• [WHAT YOU SHOULD DO]: This exercise calls for every record to be returned exactly, with pictures removed.
──────── RECORDS SUPPLIED ────────
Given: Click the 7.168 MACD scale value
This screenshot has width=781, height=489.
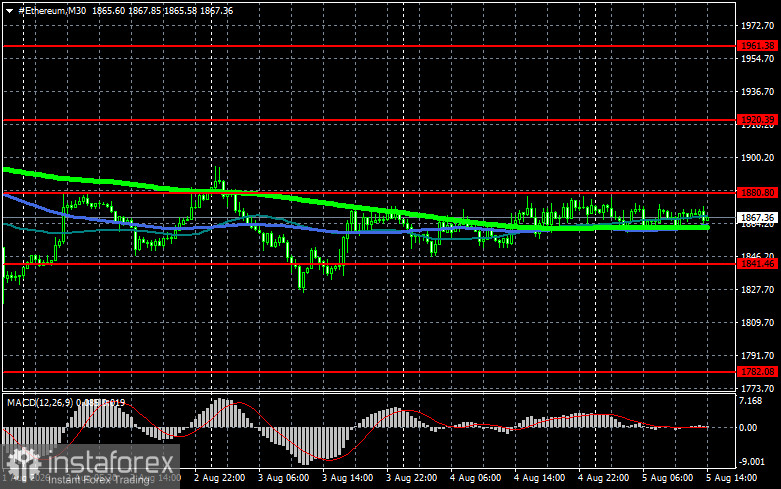Looking at the screenshot, I should tap(751, 401).
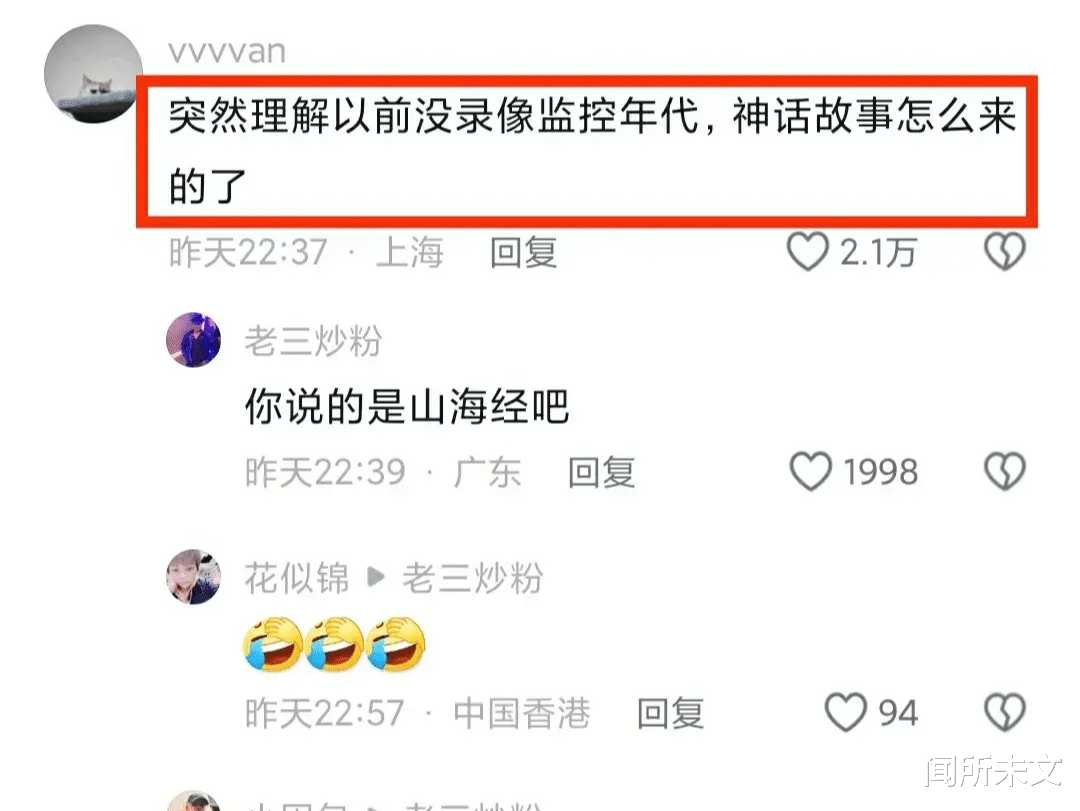Select the highlighted comment about 神话故事

point(587,152)
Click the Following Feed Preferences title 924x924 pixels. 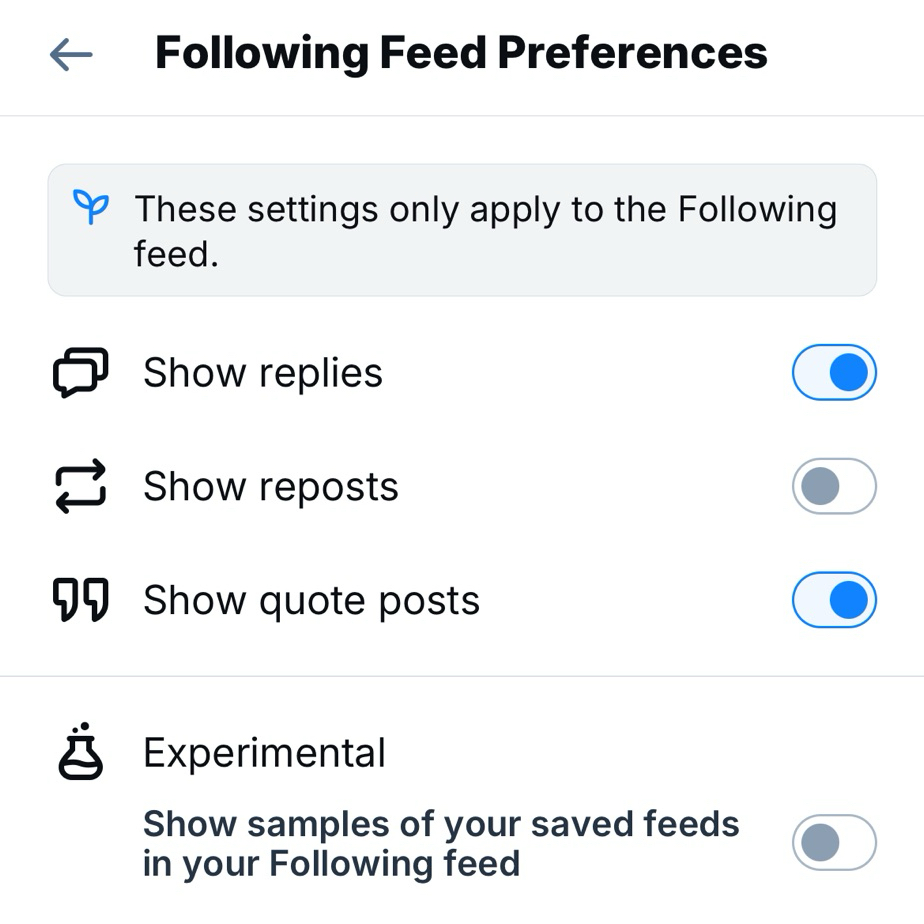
────────
• [RESPONSE TO THE TASK]:
Given: Click the 7.168 MACD scale value
This screenshot has width=781, height=489.
Looking at the screenshot, I should tap(751, 401).
Select the highlighted comment about 神话故事

point(587,152)
Click the Following Feed Preferences title 924x924 pixels. 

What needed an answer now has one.